* Text segment
□ □ □ □

Thursday, 30 October 2008

GTA IV PC Requirements & Review

Rockstar Games finally released the official PC requirements. Even though these specifications aren’t surprising for game like this, many PC owners will still be disappointed with such high requirements and the fact that their “Iron Beast” wouldn’t be able to handle it.

Unfortunately it was also confirmed that the PC release date of Grand Theft Auto IV has been pushed back to the 2nd of December.
Minimum System Requirements
OS: Windows Vista - Service Pack 1 / XP - Service Pack 3
Processor: Intel Core 2 Duo 1.8Ghz, AMD Athlon X2 64 2.4Ghz
Memory: 1.5GB, 16GB Free Hard Drive Space
Video Card: 256MB NVIDIA 7900 / 256MB ATI X1900

Recommended System Requirements
OS: Windows Vista - Service Pack 1 / XP - Service Pack 3
Processor: Intel Core 2 Quad 2.4Ghz, AMD Phenom X3 2.1Ghz
Memory: 2 GB (Windows XP) 2.5 GB (Windows Vista)
18 GB Free Hard Drive Space
Video Card: 512MB NVIDIA 8600 / 512MB ATI 3870
People at IGN had a chance to test GTA IV for PC and see the difference with their own eyes. You can read their thought on the game below.

□ □ □ □

* Given request 1
In the GTA IV PC requirements post, to what date was the PC release pushed back?
* Given request 2
Write the next part of the GTA IV PC requirements post, picking up after its final sentence.
The material after this point comes from a separate source.

* Given material
□ □ □ □

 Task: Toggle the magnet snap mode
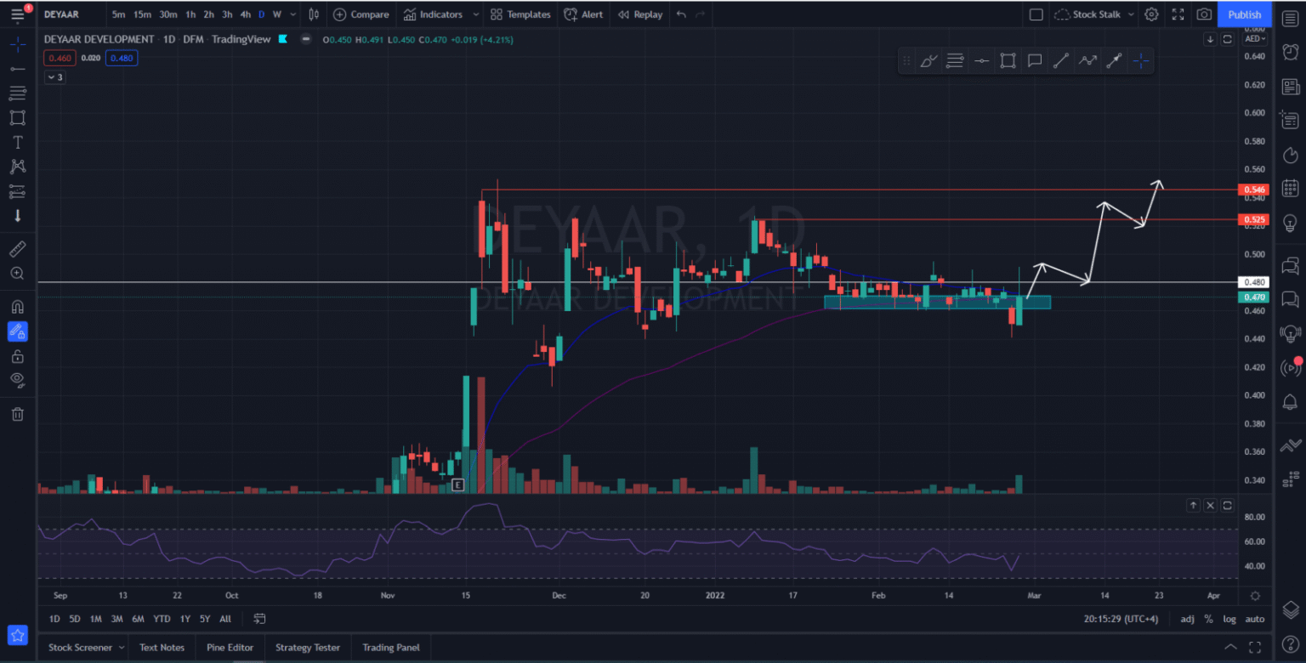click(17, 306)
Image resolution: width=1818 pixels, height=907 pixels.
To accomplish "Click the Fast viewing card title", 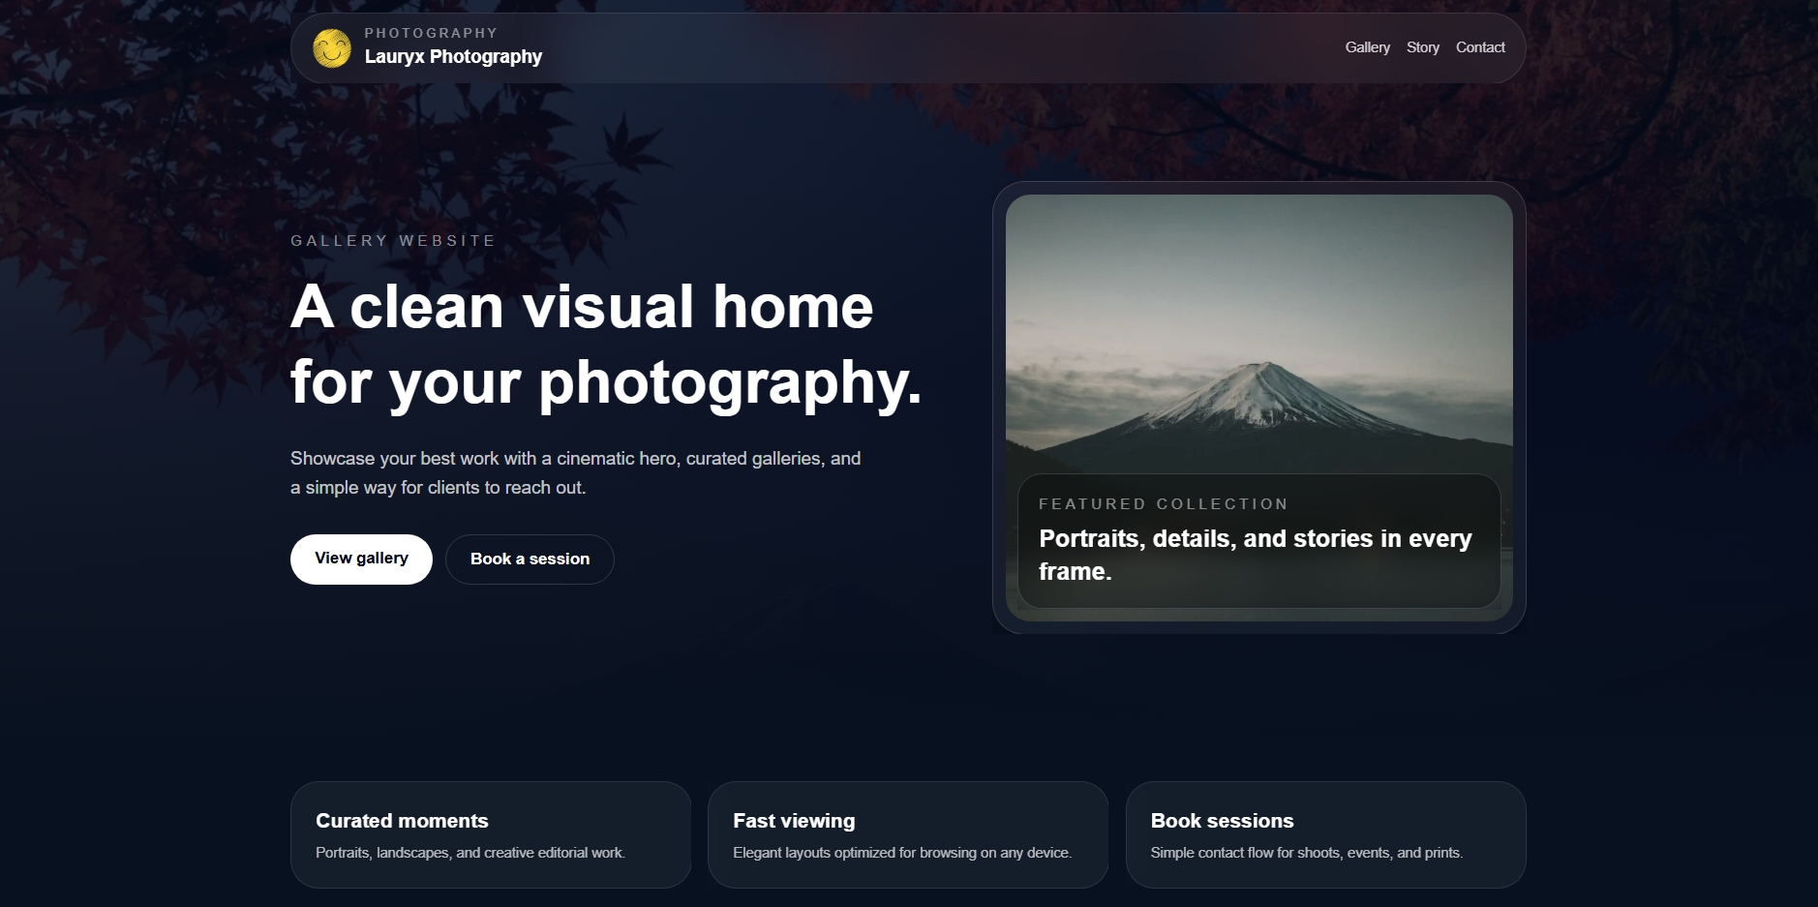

□ □ □ □

* Right answer 1
The 2nd of December.

* Right answer 2
Have you played Grand Theft Auto IV yet? No? Well, on December 2nd the game's coming out on PC with some extra features and enhanced graphics, something we got to check out at a recent event in San Francisco. We didn't get the opportunity to actually install the game on our own computers; Rockstar had it set up on their own rig, so we can't say much about performance, other than what we saw and played at the demo.

According to Rob Nelson, producer at Rockstar Toronto, the PC version has been working on GTA IV PC since January with a team of around 50 members. He gave us some perspective as to why the PC version is coming out later than with Xbox 360 and PlayStation 3 versions. "The earlier PC versions of Grand Theft Auto (since III) have always been put into production as soon as the console versions were complete; in this case, we've been working in concert with the console teams, and even a little before. The reason we're releasing six months later is due to the fact that we are building this as a pc game from the ground up and adding additional features to an already massive experience."

So what's been added since? There'll be custom match filtering for multiplayer games, though it sounds like there might be something else in the works. "At this time, all we're talking about is the custom match filtering," said Nelson. "You'll be able to create a multiplayer match with any number of specifications, and others can search for something that is just right." Players also get a built-in video editor to splice together replays, more control options and, as you might expect, better graphics.

But what about the downloadable content on the way for the Xbox 360 version? "The downloadable content is exclusive to the Xbox 360," said Nelson.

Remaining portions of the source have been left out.